→ **Passage to read**:
----

- Contributed byÌý
- Harrogate Theatre
- People in story:Ìý
- James Wilson, Captain Vaim
- Background to story:Ìý
- Royal Navy
- Article ID:Ìý
- A2939088
- Contributed on:Ìý
- 23 August 2004
This story was submitted to the People’s War website by Justine Warwick and has been added to the site with the full permission of the author. The author fully understands the terms and conditions of the site.
When the war started I was 19. I went into the recruitment office in Leeds and volunteered for the navy. They didn’t need me though. So I got married and a fortnight later my paper arrived calling me up!
I joined a tribal class destroyer called the Maori — part of the 4th destroyer artilla. It was captained by Captain Vaim and he was one of the most daring commanders of the whole war. The four ships were Maroi, zulu, kosak, sikh. The Captain of the Maori was Commodore Armstrong — he drowned later in the war.

----

→ **Given data**:

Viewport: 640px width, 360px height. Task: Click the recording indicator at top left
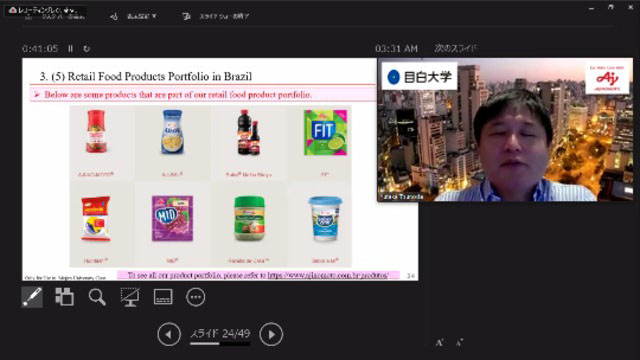[45, 10]
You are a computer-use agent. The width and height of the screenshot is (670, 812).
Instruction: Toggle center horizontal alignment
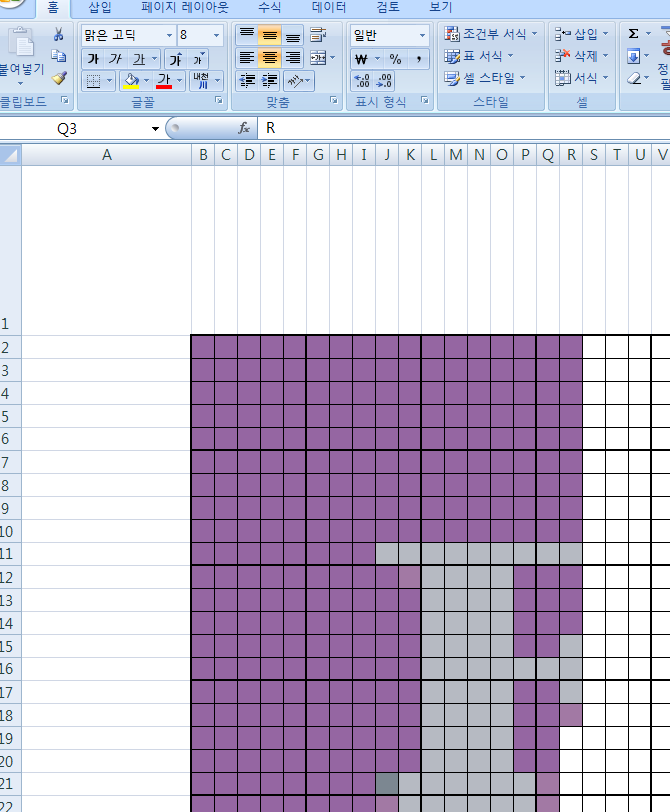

----

→ **Task directions**: Output the People's War story about service on the destroyer Maori in full, copying every character without change. The listing is separate material from the People's War story.

→ **Task answer**:
- Contributed byÌý
- Harrogate Theatre
- People in story:Ìý
- James Wilson, Captain Vaim
- Background to story:Ìý
- Royal Navy
- Article ID:Ìý
- A2939088
- Contributed on:Ìý
- 23 August 2004
This story was submitted to the People’s War website by Justine Warwick and has been added to the site with the full permission of the author. The author fully understands the terms and conditions of the site.
When the war started I was 19. I went into the recruitment office in Leeds and volunteered for the navy. They didn’t need me though. So I got married and a fortnight later my paper arrived calling me up!
I joined a tribal class destroyer called the Maori — part of the 4th destroyer artilla. It was captained by Captain Vaim and he was one of the most daring commanders of the whole war. The four ships were Maroi, zulu, kosak, sikh. The Captain of the Maori was Commodore Armstrong — he drowned later in the war.